Petitioners filed separate complaints17 for illegal dismissal. Respondents averred
that petitioners were not regular employees but merely project-based employees.
LA: Petitioners are merely project-based employees, as their respective employment
contracts indubitably provided for the duration and term of their employment, as
well as the specific project to which they were assigned, i.e., the Alltel Project.

NLRC: Petitioners are regular employees but were validly terminated due to
redundancy. NLRC found that petitioners could not be properly characterized as
project-based employees, ratiocinating that while it was made known to petitioners
that their employment would be co-terminus to the Alltel Project, it was neither
determined nor made known to petitioners, at the time of hiring, when the said
project would end, be terminated, or be completed. in view of the cessation of the
Alltel Project, the NLRC found petitioners’ employment with Sykes Asia to be
redundant. Hence, legally dismissed.

CA: Reinstated LA’s ruling

ISSUE: Are the petitioners regular employees of Sykes?

RULING: NO.

Court extensively discussed how to determine whether an employee may be


properly deemed project-based or regular, to wit:
A project employee is assigned to a project which begins and ends at
determined or determinable times. Unlike regular employees who may only be
dismissed for just and/or authorized causes under the Labor Code, the services of
employees who are hired as “project[-based] employees” may be lawfully
terminated at the completion of the project.
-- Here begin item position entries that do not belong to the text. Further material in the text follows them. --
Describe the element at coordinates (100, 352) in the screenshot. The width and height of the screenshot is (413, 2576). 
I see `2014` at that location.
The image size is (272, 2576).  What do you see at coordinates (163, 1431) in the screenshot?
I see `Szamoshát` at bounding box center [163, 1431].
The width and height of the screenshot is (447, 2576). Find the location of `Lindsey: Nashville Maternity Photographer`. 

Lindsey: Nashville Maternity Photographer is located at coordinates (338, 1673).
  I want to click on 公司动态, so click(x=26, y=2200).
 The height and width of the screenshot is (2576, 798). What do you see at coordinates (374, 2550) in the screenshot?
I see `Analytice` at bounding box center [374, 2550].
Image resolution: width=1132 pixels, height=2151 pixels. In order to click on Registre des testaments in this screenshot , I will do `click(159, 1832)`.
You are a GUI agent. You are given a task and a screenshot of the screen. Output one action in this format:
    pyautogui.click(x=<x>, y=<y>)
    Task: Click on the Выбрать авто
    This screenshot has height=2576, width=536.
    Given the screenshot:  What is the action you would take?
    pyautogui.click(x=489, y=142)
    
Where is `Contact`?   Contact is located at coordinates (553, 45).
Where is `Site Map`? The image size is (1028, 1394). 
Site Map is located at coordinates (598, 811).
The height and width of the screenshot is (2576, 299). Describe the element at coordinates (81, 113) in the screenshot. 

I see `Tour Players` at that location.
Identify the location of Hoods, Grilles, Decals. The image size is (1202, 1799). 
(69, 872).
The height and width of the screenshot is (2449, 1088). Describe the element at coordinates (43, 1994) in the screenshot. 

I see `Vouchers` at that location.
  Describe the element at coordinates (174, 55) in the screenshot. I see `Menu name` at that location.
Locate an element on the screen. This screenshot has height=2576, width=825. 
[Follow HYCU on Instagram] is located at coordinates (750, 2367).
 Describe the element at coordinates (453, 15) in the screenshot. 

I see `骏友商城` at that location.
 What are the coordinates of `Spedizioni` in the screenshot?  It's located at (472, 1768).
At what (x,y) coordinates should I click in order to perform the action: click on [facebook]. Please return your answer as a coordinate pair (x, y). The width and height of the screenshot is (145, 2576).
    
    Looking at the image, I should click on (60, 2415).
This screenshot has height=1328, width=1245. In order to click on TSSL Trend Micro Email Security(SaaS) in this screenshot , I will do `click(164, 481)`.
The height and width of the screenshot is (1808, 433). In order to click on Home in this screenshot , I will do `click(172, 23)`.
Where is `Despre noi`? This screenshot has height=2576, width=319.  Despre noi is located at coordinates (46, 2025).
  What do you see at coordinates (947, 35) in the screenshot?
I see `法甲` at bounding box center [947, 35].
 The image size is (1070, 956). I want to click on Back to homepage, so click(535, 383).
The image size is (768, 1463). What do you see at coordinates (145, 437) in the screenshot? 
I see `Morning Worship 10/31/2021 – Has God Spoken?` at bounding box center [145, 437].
According to jurisprudence, the principal test for determining whether


particular employees are properly characterised as “project[-based]
employees” as distinguished from “regular employees,” is whether or not the
employees were assigned to carry out a “specific project or undertaking,” the
duration (and scope) of which were specified at the time they were engaged
for that project. The project could either be (1) a particular job or undertaking that
is within the regular or usual business of the employer company, but which is
distinct and separate, and identifiable as such, from the other undertakings of the
company; or (2) a particular job or undertaking that is not within the regular
business of the corporation. In order to safeguard the rights of workers against the
arbitrary use of the word “project” to prevent employees from attaining a regular
status, employers claiming that their workers are project[-based] employees should
not only prove that the duration and scope of the employment was specified at the
time they were engaged, but also, that there was indeed a project. (Emphases and
underscoring supplied)

Verily, for an employee to be considered project-based, the employer must show


compliance with two (2) requisites, namely that: (a) the employee was assigned to
carry out a specific project or undertaking; and (b) the duration and scope of which
were specified at the time they were engaged for such project.

In this case, records reveal that Sykes Asia adequately informed petitioners of their
employment status at the time of their engagement, as evidenced by the latter’s
employment contracts which similarly provide that they were hired in connection
with the Alltel Project, and that their positions were “project-based and as such is
co-terminus to the project.”

CA correctly stressed that “[t]he law and jurisprudence dictate that ‘the duration of
the undertaking begins and ends at determined or determinable times’” while
clarifying that “[t]he phrase ‘determinable times’ simply means capable of being
determined or fixed.”

This caveat sufficiently apprised petitioners that their security of tenure with Sykes
Asia would only last as long as the Alltel Project was subsisting. In other words,
when the Alltel Project was terminated, petitioners no longer had any project to
work on, and hence, Sykes Asia may validly terminate them from employment.

Moreover, Sykes Asia duly submitted an Establishment Employment Report52 and


an Establishment Termination Report53 to the Department of Labor and
Employment Makati-Pasay Field Office regarding the cessation of the Alltel Project
and the list of employees that would be affected by such cessation.